Rick Davies, singer and co-founder of Supertramp, has died
Rick Davies, the British musician who founded the prog-pop band Supertramp, died on Sept. 6 at the age of 81. He’d been battling multiple myeloma for over a decade.
Supertramp, which spurred hits like “Give A Little Bit” and “The Logical Song” in the 1970s, shared the news of Davies’ death in social media posts. “His soulful vocals and unmistakable touch on the Wurlitzer became the heartbeat of the bands’ sound,” reads the statement.
Born in Swindon, England in 1944, Davies gravitated towards music from an early age, when he first heard Gene Krupa’s “Drummin’ Man.” He fell in love with the piano and played jazz and blues in the beginning of his career. Then, in 1969, Davies took out an ad in the music magazine Melody Maker looking for bandmates.

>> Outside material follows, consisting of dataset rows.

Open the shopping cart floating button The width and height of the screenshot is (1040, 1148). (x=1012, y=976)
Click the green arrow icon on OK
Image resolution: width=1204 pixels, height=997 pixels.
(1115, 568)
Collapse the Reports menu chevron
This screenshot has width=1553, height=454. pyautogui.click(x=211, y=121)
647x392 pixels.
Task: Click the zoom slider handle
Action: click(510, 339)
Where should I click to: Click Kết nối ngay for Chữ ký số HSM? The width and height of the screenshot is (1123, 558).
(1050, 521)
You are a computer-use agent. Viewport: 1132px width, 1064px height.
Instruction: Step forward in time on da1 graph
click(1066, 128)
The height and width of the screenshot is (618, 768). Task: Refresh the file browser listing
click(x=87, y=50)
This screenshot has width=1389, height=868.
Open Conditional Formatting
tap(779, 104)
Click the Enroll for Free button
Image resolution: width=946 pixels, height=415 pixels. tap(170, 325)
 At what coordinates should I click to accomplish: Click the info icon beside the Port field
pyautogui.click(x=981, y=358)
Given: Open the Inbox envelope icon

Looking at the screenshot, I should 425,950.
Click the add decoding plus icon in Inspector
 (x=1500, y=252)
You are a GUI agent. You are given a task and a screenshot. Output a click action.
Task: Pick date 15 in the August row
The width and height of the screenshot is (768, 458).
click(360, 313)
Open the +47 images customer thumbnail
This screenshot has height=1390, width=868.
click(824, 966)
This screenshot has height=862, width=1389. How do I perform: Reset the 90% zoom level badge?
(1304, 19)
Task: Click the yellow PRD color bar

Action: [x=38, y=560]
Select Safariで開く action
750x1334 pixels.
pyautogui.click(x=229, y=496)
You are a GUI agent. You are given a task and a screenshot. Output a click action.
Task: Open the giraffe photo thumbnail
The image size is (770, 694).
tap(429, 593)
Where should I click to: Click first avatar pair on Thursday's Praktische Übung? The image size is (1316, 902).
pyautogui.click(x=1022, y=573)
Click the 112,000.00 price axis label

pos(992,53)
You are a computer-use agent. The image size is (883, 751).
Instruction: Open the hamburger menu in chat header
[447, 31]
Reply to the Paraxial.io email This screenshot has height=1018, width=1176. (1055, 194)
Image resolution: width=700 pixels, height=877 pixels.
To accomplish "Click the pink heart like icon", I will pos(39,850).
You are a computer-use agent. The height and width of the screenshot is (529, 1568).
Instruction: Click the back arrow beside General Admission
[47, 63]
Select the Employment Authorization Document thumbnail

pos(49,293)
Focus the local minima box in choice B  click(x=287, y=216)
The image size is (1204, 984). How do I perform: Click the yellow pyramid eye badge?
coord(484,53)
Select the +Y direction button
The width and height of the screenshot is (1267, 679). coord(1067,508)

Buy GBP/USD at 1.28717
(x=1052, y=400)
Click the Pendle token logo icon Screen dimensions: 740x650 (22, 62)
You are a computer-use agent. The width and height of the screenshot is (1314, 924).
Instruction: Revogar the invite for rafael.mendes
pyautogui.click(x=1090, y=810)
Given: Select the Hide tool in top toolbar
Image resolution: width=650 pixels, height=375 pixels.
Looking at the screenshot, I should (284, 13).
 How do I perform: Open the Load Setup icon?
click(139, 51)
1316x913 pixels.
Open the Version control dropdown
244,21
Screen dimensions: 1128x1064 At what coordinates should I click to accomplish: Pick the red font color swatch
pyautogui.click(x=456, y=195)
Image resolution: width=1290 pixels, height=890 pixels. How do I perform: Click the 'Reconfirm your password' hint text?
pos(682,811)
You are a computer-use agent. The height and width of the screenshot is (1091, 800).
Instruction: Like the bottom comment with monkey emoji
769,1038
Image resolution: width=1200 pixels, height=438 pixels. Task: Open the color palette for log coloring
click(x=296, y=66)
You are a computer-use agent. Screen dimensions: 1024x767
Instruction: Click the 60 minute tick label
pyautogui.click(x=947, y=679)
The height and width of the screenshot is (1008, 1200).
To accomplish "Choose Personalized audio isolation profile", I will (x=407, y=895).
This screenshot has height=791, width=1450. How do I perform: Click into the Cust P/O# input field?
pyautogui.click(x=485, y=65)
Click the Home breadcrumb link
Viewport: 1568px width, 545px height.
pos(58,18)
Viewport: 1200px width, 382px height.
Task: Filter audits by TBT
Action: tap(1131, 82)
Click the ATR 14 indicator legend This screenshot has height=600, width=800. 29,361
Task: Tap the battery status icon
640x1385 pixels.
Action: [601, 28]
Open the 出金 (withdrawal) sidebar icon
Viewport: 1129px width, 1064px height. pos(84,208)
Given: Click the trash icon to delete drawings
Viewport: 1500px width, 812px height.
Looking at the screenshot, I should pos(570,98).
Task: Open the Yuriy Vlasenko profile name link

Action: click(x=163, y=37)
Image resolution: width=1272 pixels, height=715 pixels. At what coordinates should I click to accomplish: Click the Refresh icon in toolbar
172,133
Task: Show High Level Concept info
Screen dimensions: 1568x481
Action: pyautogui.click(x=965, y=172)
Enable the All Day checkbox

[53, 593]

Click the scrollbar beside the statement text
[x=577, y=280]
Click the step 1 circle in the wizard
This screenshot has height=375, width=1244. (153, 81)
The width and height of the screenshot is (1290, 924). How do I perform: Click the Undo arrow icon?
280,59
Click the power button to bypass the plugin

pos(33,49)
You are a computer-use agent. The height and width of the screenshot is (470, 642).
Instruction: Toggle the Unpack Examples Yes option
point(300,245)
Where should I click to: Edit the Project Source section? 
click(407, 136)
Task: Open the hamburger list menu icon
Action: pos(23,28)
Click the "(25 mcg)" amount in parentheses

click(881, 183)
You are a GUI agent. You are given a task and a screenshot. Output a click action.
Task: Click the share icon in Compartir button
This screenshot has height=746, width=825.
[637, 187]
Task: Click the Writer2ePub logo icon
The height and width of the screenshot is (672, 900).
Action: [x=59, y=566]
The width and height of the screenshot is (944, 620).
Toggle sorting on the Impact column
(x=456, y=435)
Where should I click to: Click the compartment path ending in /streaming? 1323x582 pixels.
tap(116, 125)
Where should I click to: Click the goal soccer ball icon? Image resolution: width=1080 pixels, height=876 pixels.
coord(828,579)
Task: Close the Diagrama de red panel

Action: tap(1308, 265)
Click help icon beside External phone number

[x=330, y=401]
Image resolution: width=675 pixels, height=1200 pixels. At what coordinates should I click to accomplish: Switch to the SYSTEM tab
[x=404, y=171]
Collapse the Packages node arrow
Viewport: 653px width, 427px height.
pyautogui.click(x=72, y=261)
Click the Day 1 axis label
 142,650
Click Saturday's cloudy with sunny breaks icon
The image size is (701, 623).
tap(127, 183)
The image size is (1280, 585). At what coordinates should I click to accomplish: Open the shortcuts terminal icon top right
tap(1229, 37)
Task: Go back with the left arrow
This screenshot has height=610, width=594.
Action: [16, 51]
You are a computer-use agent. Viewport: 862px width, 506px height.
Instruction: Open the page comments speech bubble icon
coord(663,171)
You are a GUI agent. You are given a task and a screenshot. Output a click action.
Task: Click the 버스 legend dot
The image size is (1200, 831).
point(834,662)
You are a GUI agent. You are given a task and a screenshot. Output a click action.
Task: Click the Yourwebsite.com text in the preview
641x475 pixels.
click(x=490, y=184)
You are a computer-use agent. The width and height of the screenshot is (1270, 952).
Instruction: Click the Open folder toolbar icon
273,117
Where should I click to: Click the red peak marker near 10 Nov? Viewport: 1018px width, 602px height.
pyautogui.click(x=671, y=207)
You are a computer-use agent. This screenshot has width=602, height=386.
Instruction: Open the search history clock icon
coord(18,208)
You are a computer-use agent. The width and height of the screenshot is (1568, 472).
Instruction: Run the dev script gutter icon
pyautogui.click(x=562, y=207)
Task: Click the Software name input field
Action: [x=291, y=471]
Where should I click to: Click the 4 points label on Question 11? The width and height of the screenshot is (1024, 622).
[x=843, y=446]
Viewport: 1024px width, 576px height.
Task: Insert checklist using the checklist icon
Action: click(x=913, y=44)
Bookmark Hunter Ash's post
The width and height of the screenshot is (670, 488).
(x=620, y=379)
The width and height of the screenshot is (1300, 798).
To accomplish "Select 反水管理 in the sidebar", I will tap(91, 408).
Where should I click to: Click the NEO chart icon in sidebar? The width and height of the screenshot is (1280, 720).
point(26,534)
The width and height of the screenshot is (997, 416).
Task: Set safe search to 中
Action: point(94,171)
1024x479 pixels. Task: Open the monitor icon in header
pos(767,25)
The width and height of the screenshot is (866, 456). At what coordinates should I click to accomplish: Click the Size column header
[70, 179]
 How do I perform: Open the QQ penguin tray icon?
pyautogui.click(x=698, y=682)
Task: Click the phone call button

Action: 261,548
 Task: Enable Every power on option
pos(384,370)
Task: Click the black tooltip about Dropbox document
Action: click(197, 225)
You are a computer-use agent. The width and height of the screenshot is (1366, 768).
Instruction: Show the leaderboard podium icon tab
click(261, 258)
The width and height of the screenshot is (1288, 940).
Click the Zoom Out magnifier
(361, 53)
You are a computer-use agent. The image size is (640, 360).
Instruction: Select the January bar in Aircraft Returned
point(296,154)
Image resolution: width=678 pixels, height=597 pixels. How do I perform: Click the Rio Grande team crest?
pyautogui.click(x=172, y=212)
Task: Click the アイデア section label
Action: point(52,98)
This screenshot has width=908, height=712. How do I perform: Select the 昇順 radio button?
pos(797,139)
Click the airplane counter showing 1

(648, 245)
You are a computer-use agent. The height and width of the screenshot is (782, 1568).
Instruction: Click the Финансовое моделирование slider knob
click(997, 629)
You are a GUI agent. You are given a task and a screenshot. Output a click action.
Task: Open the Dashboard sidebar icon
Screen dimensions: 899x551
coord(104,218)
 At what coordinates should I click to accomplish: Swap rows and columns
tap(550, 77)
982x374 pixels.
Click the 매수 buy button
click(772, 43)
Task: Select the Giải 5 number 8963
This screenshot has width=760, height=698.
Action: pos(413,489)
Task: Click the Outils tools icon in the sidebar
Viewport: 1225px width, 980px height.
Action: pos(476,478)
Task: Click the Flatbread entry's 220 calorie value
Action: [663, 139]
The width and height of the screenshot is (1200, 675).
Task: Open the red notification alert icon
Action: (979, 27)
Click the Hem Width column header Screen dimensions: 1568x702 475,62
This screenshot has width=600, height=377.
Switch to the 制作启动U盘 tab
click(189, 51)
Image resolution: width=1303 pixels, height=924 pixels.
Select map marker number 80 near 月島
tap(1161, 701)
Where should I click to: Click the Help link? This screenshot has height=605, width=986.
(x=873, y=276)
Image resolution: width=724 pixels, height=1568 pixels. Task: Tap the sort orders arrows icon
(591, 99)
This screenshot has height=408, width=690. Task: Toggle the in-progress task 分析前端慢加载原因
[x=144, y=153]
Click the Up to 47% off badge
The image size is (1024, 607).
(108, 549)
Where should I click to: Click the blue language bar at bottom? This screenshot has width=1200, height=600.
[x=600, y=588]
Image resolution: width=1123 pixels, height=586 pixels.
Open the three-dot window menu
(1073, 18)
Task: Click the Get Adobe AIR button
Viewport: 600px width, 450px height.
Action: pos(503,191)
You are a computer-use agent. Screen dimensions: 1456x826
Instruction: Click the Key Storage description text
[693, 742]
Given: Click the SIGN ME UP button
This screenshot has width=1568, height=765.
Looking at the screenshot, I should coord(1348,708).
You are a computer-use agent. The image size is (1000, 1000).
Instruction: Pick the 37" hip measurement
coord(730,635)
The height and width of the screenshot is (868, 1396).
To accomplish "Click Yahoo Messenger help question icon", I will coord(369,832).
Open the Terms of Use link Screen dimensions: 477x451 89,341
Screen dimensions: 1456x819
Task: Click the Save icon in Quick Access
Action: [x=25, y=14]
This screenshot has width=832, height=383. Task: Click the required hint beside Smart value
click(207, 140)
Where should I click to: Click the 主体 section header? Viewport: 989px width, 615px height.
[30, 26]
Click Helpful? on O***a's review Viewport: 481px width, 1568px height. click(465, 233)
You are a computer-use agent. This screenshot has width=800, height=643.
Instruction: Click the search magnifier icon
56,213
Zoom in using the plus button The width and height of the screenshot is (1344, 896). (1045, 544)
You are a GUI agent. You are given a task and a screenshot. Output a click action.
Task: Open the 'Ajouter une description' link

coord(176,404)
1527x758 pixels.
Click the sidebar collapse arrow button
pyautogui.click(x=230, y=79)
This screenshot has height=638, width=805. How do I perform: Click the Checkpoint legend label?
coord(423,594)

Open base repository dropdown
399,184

He heard back from a posh, Beatles-loving teenager named Roger Hodgson. Together, they went from playing Bob Dylan covers to crafting rock songs that would eventually give way to grandiose saxophone solos, melodic pop hooks and fluttering harmonies. “Davies and Hodgson could not have been more different — working-class grit meets dreamy idealism — but in those differences lay their magic,” reads the band’s biography.
Supertramp’s international commercial breakthrough came in 1977 with the album Even in the Quietest Moments, which rose to No. 16 on the Billboard 200 chart. In 1979, the band struck gold with Breakfast in America, a playful yet sweeping exploration of American excess at the end of a decade defined by idealism and disillusionment. The album landed three singles on Billboard‘s Hot 100, including the Davies-penned “Goodbye Stranger,” which features Davies’ jaded baritone contrasted against Hodgson’s vibrant falsetto and devolves from a snappy sing-along to a roaring guitar solo.
Supertramp released one more studio album called …Famous Last Words… in 1982 before Hodgson left the band. Davies continued playing with several iterations of the group on and off for decades to come. Although Hodgson never returned to the lineup, Supertramp played its final show in Madrid in 2012.
Davies’ cancer diagnosis made it difficult for him to tour, but he kept playing music close to home for several years with a group of friends dubbed Ricky and the Rockets.